-- Excerpted records follows --

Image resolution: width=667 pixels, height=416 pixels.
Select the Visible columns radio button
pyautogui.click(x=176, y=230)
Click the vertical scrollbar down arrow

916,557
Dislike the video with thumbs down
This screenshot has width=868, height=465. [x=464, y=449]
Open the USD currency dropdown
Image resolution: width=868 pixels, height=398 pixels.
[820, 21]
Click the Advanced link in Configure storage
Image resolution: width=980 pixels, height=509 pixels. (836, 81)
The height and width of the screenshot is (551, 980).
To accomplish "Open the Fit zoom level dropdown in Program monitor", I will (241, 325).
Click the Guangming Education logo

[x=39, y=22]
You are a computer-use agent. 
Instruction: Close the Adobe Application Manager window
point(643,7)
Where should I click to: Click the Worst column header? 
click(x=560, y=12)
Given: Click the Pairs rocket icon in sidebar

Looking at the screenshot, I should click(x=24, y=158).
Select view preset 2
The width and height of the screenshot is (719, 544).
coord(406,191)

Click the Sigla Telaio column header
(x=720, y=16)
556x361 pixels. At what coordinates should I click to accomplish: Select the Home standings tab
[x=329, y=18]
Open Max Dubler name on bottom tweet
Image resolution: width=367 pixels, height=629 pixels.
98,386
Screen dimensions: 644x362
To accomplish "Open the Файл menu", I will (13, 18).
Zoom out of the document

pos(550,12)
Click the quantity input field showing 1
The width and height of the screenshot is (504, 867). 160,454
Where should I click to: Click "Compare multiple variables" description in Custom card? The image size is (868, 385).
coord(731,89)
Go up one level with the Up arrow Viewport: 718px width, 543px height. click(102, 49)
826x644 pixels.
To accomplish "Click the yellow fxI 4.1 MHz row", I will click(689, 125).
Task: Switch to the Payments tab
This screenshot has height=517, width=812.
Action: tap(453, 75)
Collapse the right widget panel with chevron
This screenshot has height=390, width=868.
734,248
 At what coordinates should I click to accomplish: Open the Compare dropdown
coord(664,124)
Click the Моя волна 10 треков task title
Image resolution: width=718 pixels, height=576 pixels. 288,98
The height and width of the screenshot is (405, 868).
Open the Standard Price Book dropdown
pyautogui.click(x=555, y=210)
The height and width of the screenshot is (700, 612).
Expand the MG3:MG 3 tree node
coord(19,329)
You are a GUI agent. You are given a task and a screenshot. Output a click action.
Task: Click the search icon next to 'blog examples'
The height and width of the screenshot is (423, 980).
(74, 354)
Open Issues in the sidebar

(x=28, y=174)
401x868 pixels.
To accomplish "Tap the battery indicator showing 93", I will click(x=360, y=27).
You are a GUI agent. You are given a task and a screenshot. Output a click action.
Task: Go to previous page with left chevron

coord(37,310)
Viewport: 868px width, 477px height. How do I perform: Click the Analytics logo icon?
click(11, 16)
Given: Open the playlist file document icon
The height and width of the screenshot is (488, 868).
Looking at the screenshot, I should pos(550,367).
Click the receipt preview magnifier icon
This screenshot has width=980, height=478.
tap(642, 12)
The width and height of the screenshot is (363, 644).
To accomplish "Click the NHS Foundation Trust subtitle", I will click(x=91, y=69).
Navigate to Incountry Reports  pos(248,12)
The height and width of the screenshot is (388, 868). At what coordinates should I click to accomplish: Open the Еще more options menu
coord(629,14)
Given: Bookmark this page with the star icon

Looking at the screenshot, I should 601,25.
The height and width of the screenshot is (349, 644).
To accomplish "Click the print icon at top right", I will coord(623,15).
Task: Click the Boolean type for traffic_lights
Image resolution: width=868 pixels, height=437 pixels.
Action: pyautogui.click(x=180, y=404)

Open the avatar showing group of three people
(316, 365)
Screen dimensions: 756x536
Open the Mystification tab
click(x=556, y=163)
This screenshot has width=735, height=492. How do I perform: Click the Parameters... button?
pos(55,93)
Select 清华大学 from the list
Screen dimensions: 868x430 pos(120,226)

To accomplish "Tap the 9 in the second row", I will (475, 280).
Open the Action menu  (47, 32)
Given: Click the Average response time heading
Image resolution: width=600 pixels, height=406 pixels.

-- Excerpted records concluded --

Print out all of the records above, word for word.

Exercise answer
Image resolution: width=667 pixels, height=416 pixels.
Select the Visible columns radio button
pyautogui.click(x=176, y=230)
Click the vertical scrollbar down arrow

916,557
Dislike the video with thumbs down
This screenshot has width=868, height=465. [x=464, y=449]
Open the USD currency dropdown
Image resolution: width=868 pixels, height=398 pixels.
[820, 21]
Click the Advanced link in Configure storage
Image resolution: width=980 pixels, height=509 pixels. (836, 81)
The height and width of the screenshot is (551, 980).
To accomplish "Open the Fit zoom level dropdown in Program monitor", I will (241, 325).
Click the Guangming Education logo

[x=39, y=22]
You are a computer-use agent. 
Instruction: Close the Adobe Application Manager window
point(643,7)
Where should I click to: Click the Worst column header? 
click(x=560, y=12)
Given: Click the Pairs rocket icon in sidebar

Looking at the screenshot, I should click(x=24, y=158).
Select view preset 2
The width and height of the screenshot is (719, 544).
coord(406,191)

Click the Sigla Telaio column header
(x=720, y=16)
556x361 pixels. At what coordinates should I click to accomplish: Select the Home standings tab
[x=329, y=18]
Open Max Dubler name on bottom tweet
Image resolution: width=367 pixels, height=629 pixels.
98,386
Screen dimensions: 644x362
To accomplish "Open the Файл menu", I will (13, 18).
Zoom out of the document

pos(550,12)
Click the quantity input field showing 1
The width and height of the screenshot is (504, 867). 160,454
Where should I click to: Click "Compare multiple variables" description in Custom card? The image size is (868, 385).
coord(731,89)
Go up one level with the Up arrow Viewport: 718px width, 543px height. click(102, 49)
826x644 pixels.
To accomplish "Click the yellow fxI 4.1 MHz row", I will click(689, 125).
Task: Switch to the Payments tab
This screenshot has height=517, width=812.
Action: tap(453, 75)
Collapse the right widget panel with chevron
This screenshot has height=390, width=868.
734,248
 At what coordinates should I click to accomplish: Open the Compare dropdown
coord(664,124)
Click the Моя волна 10 треков task title
Image resolution: width=718 pixels, height=576 pixels. 288,98
The height and width of the screenshot is (405, 868).
Open the Standard Price Book dropdown
pyautogui.click(x=555, y=210)
The height and width of the screenshot is (700, 612).
Expand the MG3:MG 3 tree node
coord(19,329)
You are a GUI agent. You are given a task and a screenshot. Output a click action.
Task: Click the search icon next to 'blog examples'
The height and width of the screenshot is (423, 980).
(74, 354)
Open Issues in the sidebar

(x=28, y=174)
401x868 pixels.
To accomplish "Tap the battery indicator showing 93", I will click(x=360, y=27).
You are a GUI agent. You are given a task and a screenshot. Output a click action.
Task: Go to previous page with left chevron

coord(37,310)
Viewport: 868px width, 477px height. How do I perform: Click the Analytics logo icon?
click(11, 16)
Given: Open the playlist file document icon
The height and width of the screenshot is (488, 868).
Looking at the screenshot, I should pos(550,367).
Click the receipt preview magnifier icon
This screenshot has width=980, height=478.
tap(642, 12)
The width and height of the screenshot is (363, 644).
To accomplish "Click the NHS Foundation Trust subtitle", I will click(x=91, y=69).
Navigate to Incountry Reports  pos(248,12)
The height and width of the screenshot is (388, 868). At what coordinates should I click to accomplish: Open the Еще more options menu
coord(629,14)
Given: Bookmark this page with the star icon

Looking at the screenshot, I should 601,25.
The height and width of the screenshot is (349, 644).
To accomplish "Click the print icon at top right", I will coord(623,15).
Task: Click the Boolean type for traffic_lights
Image resolution: width=868 pixels, height=437 pixels.
Action: pyautogui.click(x=180, y=404)

Open the avatar showing group of three people
(316, 365)
Screen dimensions: 756x536
Open the Mystification tab
click(x=556, y=163)
This screenshot has width=735, height=492. How do I perform: Click the Parameters... button?
pos(55,93)
Select 清华大学 from the list
Screen dimensions: 868x430 pos(120,226)

To accomplish "Tap the 9 in the second row", I will (475, 280).
Open the Action menu  (47, 32)
Given: Click the Average response time heading
Image resolution: width=600 pixels, height=406 pixels.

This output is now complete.